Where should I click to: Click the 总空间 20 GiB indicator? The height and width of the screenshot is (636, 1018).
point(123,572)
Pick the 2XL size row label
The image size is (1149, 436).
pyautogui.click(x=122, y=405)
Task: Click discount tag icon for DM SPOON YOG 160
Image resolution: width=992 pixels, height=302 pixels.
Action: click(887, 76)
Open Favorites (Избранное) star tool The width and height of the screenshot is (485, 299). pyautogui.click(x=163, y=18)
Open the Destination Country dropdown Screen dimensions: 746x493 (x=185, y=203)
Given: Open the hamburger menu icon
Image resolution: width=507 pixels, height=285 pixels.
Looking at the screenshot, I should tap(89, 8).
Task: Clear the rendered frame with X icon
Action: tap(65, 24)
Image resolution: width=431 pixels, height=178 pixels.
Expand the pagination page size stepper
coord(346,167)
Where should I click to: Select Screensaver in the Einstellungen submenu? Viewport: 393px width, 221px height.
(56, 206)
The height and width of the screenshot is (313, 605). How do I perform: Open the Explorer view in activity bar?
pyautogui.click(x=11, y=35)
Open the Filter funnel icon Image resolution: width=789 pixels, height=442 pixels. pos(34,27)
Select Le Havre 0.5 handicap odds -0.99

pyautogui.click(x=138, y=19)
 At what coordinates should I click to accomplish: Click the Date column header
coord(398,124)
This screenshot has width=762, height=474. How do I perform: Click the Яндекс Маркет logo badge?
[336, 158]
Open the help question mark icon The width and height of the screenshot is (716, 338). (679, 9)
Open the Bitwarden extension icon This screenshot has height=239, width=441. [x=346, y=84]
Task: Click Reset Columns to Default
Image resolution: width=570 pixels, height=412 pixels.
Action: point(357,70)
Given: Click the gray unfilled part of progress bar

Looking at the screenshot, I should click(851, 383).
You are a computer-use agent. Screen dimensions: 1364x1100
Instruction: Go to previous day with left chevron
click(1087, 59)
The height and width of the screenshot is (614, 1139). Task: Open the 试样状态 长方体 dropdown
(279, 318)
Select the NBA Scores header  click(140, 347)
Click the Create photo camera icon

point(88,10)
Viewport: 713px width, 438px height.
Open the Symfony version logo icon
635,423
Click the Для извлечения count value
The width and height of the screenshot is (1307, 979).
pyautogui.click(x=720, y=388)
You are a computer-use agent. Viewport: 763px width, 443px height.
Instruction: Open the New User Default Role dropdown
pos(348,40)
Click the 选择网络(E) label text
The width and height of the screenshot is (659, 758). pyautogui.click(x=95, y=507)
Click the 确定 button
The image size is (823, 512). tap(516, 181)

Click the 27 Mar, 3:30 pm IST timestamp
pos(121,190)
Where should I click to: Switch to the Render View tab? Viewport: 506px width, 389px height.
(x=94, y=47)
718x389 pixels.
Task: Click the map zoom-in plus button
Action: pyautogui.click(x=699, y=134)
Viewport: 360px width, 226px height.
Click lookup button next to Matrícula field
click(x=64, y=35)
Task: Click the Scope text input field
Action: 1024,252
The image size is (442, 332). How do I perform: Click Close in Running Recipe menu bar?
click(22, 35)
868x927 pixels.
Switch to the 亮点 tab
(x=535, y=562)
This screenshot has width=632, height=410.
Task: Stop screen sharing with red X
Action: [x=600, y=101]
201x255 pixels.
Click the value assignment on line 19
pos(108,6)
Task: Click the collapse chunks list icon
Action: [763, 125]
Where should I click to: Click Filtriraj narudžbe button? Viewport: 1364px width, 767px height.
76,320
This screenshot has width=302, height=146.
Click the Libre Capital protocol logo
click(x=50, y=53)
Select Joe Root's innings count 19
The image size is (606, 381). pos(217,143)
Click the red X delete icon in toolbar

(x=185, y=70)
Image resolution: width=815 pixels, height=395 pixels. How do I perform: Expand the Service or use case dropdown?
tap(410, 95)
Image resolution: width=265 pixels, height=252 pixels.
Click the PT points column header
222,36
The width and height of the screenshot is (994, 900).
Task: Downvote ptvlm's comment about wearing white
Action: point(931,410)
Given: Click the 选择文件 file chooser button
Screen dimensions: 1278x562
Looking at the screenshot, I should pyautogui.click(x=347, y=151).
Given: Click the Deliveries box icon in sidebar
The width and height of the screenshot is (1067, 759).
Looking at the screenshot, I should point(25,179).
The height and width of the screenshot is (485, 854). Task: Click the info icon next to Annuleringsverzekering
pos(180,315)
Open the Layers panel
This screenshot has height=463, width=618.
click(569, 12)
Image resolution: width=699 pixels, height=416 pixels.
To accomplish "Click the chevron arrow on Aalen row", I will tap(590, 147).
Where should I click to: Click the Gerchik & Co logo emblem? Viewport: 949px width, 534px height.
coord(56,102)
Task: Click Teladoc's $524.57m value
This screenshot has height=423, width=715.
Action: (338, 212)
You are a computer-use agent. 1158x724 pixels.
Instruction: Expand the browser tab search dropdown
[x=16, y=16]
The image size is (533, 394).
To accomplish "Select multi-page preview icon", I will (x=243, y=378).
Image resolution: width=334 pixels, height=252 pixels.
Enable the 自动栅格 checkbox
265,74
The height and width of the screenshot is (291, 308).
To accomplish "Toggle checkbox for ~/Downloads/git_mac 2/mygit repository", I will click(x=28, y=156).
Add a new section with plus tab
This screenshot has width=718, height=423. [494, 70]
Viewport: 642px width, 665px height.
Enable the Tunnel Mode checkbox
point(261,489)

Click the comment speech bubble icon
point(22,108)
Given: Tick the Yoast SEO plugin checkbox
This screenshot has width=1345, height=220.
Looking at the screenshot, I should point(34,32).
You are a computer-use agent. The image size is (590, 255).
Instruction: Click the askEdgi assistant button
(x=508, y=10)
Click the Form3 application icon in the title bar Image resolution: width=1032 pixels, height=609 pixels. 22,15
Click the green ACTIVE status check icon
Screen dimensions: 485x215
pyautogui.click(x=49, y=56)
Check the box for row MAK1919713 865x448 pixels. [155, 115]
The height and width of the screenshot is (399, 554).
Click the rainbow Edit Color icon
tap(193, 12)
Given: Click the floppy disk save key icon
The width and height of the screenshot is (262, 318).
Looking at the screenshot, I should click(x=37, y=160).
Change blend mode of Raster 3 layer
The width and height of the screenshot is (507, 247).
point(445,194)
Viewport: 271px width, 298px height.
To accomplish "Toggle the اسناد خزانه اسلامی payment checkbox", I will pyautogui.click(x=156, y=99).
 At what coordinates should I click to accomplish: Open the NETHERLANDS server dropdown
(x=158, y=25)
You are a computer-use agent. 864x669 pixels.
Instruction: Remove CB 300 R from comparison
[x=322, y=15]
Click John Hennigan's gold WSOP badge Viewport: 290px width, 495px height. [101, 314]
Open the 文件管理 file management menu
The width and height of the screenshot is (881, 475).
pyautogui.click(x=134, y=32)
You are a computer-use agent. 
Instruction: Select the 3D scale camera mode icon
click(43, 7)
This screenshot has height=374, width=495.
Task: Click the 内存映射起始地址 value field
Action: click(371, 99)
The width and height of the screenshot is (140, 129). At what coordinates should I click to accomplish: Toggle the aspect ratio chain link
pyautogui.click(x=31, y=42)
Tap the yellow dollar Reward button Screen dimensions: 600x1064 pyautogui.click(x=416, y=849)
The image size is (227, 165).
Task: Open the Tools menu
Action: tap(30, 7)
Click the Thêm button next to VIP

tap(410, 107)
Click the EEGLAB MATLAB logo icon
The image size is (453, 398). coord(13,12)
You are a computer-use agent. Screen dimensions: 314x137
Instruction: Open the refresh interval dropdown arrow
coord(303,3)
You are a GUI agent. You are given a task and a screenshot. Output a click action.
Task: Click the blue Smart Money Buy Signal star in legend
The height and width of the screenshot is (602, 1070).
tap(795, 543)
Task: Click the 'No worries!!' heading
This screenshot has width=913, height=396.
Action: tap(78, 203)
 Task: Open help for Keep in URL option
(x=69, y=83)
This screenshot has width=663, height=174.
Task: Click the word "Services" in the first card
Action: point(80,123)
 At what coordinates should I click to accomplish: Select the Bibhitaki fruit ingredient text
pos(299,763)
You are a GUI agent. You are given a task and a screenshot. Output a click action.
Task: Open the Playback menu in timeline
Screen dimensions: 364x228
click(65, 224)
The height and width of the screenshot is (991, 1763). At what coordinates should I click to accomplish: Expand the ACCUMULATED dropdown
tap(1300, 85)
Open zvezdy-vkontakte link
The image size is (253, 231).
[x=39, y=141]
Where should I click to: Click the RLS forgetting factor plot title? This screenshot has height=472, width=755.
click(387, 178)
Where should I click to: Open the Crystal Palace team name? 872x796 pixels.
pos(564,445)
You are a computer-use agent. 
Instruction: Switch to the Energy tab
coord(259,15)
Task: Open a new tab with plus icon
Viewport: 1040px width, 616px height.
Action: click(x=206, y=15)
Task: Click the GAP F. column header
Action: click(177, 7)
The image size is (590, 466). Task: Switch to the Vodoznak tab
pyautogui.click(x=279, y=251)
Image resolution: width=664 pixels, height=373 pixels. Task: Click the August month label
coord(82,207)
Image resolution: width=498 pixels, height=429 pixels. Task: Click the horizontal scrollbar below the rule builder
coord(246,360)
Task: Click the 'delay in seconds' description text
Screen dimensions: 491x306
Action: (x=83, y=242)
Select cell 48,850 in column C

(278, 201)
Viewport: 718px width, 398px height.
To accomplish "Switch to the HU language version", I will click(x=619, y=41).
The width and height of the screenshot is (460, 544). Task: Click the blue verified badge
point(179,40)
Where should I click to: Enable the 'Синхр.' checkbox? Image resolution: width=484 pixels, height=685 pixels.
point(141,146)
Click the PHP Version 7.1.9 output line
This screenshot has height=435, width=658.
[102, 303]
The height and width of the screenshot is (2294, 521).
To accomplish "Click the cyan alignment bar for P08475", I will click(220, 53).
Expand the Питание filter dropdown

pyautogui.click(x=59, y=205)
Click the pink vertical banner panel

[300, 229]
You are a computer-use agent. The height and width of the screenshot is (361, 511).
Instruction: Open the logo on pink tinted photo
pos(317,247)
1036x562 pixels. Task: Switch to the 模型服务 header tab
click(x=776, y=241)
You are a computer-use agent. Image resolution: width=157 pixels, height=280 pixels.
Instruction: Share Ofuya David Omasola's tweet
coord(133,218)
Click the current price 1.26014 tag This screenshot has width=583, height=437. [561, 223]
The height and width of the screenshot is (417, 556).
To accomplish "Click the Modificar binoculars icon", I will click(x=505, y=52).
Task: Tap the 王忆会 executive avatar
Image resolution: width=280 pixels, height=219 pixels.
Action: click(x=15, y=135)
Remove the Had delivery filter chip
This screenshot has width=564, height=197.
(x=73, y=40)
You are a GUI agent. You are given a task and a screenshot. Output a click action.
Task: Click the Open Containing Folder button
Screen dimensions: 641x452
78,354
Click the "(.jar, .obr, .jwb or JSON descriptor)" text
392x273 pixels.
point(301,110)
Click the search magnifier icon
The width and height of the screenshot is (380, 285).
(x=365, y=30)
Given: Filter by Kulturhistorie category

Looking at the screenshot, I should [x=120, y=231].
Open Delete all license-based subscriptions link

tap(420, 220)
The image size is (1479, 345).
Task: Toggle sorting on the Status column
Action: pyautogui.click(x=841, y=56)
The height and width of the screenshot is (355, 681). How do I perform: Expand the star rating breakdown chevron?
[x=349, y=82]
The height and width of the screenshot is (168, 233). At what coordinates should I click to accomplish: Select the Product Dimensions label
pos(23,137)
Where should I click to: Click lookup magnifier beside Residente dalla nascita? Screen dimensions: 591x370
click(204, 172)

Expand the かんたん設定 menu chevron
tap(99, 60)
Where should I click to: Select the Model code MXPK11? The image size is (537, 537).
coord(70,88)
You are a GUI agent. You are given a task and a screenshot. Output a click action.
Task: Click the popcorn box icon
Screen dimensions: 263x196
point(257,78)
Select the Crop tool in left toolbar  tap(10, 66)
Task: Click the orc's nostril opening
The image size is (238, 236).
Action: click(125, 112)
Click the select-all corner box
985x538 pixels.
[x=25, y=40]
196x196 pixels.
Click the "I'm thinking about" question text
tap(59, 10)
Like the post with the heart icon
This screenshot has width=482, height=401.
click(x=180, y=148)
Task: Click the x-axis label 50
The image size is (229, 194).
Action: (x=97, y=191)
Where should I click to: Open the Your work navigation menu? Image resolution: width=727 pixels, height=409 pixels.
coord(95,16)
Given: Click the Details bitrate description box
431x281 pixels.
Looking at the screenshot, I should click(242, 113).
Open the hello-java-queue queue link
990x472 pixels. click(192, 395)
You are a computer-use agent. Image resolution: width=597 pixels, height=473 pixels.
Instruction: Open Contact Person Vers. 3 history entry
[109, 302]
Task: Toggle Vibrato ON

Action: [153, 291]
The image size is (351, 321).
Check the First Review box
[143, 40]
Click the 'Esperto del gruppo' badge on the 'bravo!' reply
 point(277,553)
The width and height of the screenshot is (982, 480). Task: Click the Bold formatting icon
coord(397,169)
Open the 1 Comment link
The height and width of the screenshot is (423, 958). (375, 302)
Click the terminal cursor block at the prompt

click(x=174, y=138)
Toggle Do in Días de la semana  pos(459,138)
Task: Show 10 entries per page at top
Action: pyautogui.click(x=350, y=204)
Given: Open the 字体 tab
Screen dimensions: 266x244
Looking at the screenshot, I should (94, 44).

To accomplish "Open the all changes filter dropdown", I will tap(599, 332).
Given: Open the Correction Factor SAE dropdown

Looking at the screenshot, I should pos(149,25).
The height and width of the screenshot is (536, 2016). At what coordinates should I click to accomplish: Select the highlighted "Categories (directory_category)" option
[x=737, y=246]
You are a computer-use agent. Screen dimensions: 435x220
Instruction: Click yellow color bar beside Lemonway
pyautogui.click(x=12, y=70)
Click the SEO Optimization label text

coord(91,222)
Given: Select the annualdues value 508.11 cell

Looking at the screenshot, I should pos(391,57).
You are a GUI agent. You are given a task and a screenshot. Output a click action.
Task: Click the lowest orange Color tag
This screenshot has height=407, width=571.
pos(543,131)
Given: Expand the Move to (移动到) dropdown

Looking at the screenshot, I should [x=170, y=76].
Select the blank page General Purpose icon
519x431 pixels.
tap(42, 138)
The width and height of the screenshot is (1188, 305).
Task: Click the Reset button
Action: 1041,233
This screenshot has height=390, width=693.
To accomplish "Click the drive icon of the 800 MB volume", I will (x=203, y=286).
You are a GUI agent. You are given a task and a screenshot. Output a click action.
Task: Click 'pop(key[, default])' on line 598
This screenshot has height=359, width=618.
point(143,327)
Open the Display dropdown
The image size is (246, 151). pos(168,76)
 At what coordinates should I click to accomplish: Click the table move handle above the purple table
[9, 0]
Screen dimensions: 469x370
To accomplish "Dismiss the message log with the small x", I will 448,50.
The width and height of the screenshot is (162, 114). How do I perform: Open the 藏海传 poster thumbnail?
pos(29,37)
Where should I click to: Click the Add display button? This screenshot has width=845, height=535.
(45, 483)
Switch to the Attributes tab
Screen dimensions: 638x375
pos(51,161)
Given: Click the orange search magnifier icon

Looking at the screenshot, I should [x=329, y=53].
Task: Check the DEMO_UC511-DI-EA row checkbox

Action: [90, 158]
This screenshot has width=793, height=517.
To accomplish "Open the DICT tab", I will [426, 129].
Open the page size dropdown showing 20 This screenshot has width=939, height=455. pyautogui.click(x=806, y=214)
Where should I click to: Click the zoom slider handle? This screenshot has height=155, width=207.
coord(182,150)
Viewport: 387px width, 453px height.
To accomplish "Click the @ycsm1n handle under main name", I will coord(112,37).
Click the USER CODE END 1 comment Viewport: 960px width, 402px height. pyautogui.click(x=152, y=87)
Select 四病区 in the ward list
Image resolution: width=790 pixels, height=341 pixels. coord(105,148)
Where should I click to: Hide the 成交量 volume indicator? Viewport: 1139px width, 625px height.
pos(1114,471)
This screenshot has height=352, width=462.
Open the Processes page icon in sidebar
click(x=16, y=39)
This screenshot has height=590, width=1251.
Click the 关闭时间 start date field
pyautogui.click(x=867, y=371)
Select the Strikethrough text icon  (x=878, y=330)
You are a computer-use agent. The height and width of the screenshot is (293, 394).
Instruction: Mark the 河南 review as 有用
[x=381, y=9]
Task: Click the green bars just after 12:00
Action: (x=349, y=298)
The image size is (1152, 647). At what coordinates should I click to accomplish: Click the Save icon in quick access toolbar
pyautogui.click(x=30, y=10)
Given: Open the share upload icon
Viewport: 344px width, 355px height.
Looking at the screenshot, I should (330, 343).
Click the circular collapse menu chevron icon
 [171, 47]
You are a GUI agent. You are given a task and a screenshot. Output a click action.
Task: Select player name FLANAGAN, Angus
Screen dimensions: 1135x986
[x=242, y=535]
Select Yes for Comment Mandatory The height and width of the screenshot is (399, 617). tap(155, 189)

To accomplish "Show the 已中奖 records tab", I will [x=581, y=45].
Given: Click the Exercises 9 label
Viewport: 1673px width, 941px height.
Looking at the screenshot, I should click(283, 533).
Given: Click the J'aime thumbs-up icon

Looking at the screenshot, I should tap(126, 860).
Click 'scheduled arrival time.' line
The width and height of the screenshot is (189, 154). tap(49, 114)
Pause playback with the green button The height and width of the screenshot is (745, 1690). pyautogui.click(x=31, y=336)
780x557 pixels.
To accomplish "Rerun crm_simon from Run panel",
-- -- --
— Work instruction —
Return, from the data above, each line in which the string "description" appears.

— Task output —
Task: Click the 'delay in seconds' description text
Given: Click the Details bitrate description box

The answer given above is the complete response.